Y Combinator and Yoshua Bengio-backed Armilla AI secures $6 million CAD in new funding

Armilla says its AI model warranty could have covered Air Canada’s chatbot snafu.

Toronto-based Armilla AI has raised $6 million CAD ($4.5 million USD) in seed funding to scale its risk assurance product for artificial intelligence (AI) models. 

The all-equity funding round closed in December 2023, and featured participation from round lead Mistral Venture Partners as well as MS&AD Ventures, SixThirty Ventures, Morgan Creek Digital, and Y Combinator. To date, the Armilla has raised $7 million USD.

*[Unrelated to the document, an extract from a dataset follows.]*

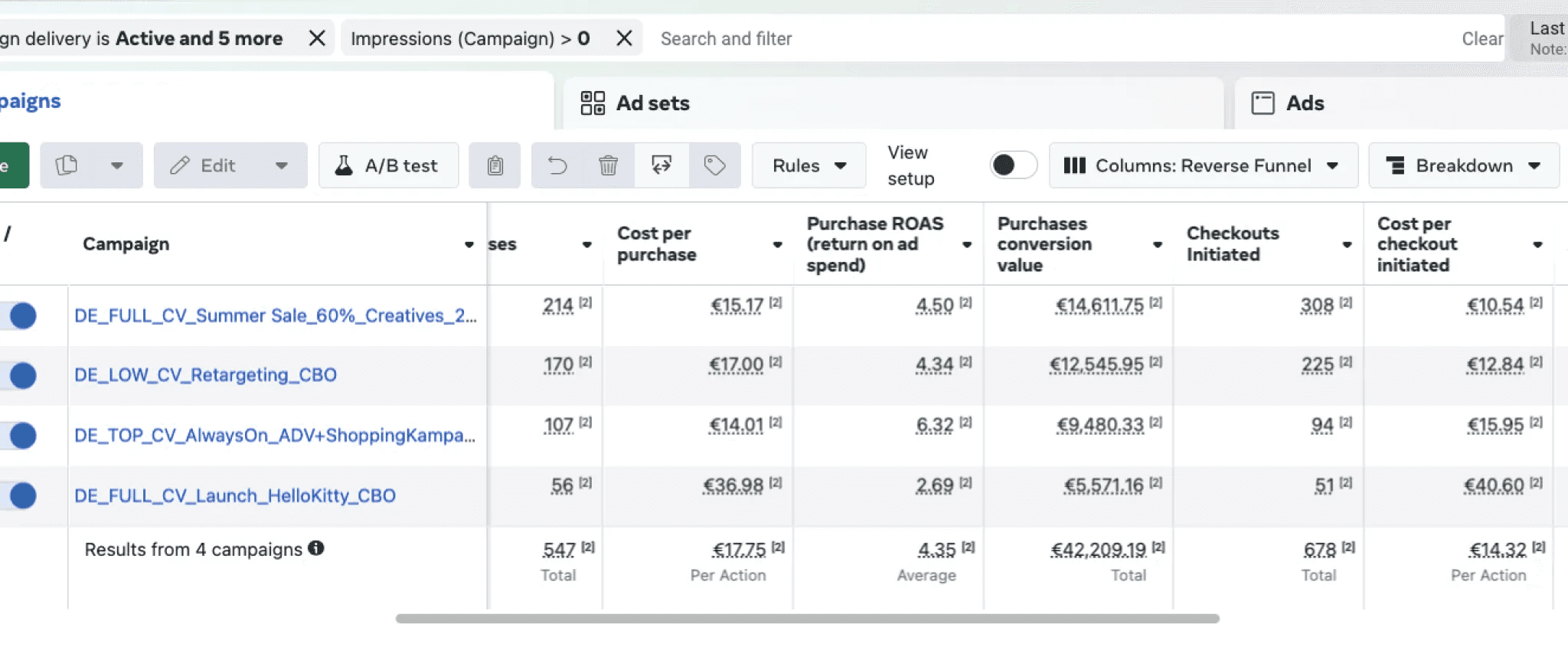
Task: Switch to the Ad sets tab
Action: point(652,103)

Armilla says the capital will help it expand Armilla Guaranteed, a quality assessment and warranty provider for AI models. Insurance providers Greenlight Re and Chaucer, who also participated in the round, will back Armilla Guarenteed’s warranty should a certified AI model not perform as promised.  

“Given that [generative AI] deployment is slowed in most corporations due to risk concerns, our product will play a significant role in unclogging this compliance bottleneck,” Armilla AI founder and CEO Karthik Ramakrishnan told BetaKit in a statement. “Corporate executives and board members can now have the assurance that their risk is minimized when they deploy cutting-edge AI solutions.”

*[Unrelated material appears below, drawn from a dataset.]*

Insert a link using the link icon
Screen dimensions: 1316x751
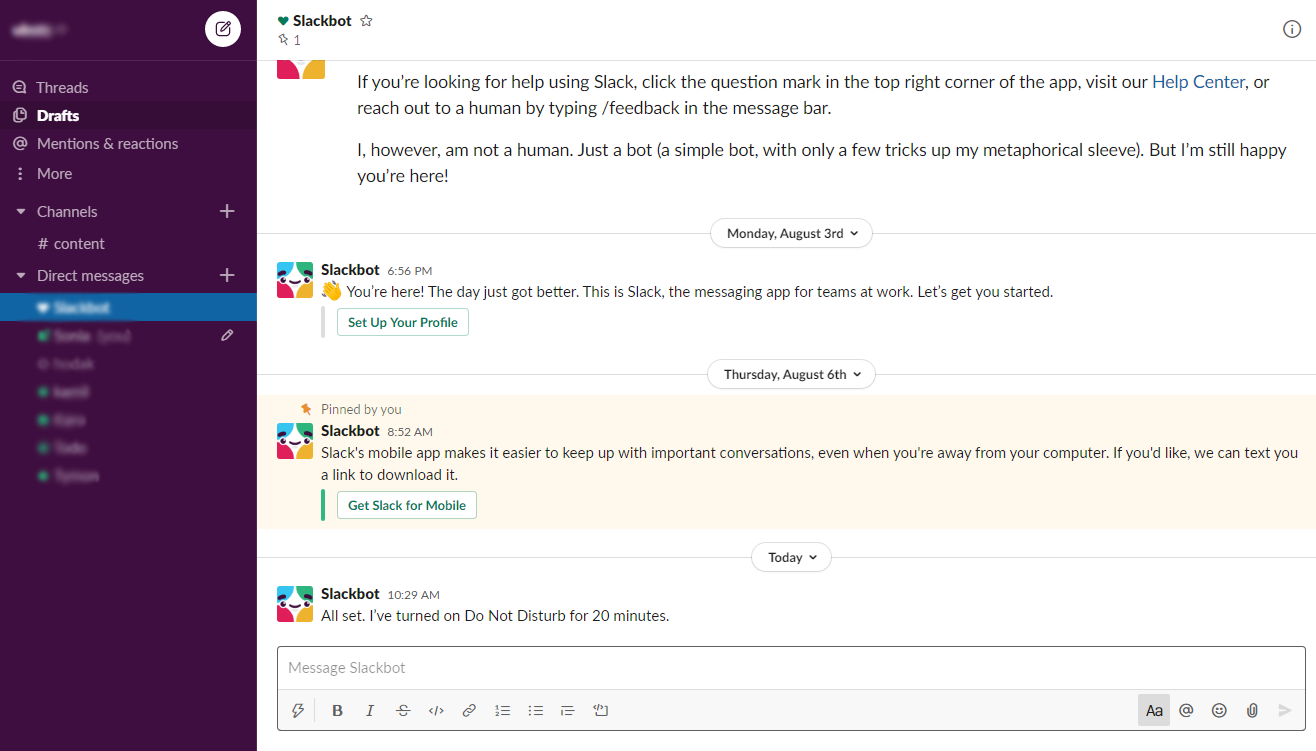(469, 711)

Armilla Guaranteed is a direct result of Armilla’s 2021 pre-seed round, which provided the capital to hire engineers to develop the tool. The round included participation from the Spearhead Fund, Two Small Fish Ventures, and Yoshua Bengio. Bengio, dubbed a “godfather of AI,” has been an outspoken advocate of responsible AI development and has called for corporate and government regulation of the technology. 

Armilla was later selected for Lloyd’s Lab 2023 accelerator, which Ramakrishnan described as a 10-week fast-track program where new insurance offerings can be tested and developed with the support of experts from the world’s largest insurance and reinsurance market. 

The Armilla Guaranteed platform bases its assessment of an AI model on compliance with global AI regulations, such as the EU AI Act, as well as the prevalence of hallucinations, racial and gender bias, over-complexity, robustness, and security, among other metrics.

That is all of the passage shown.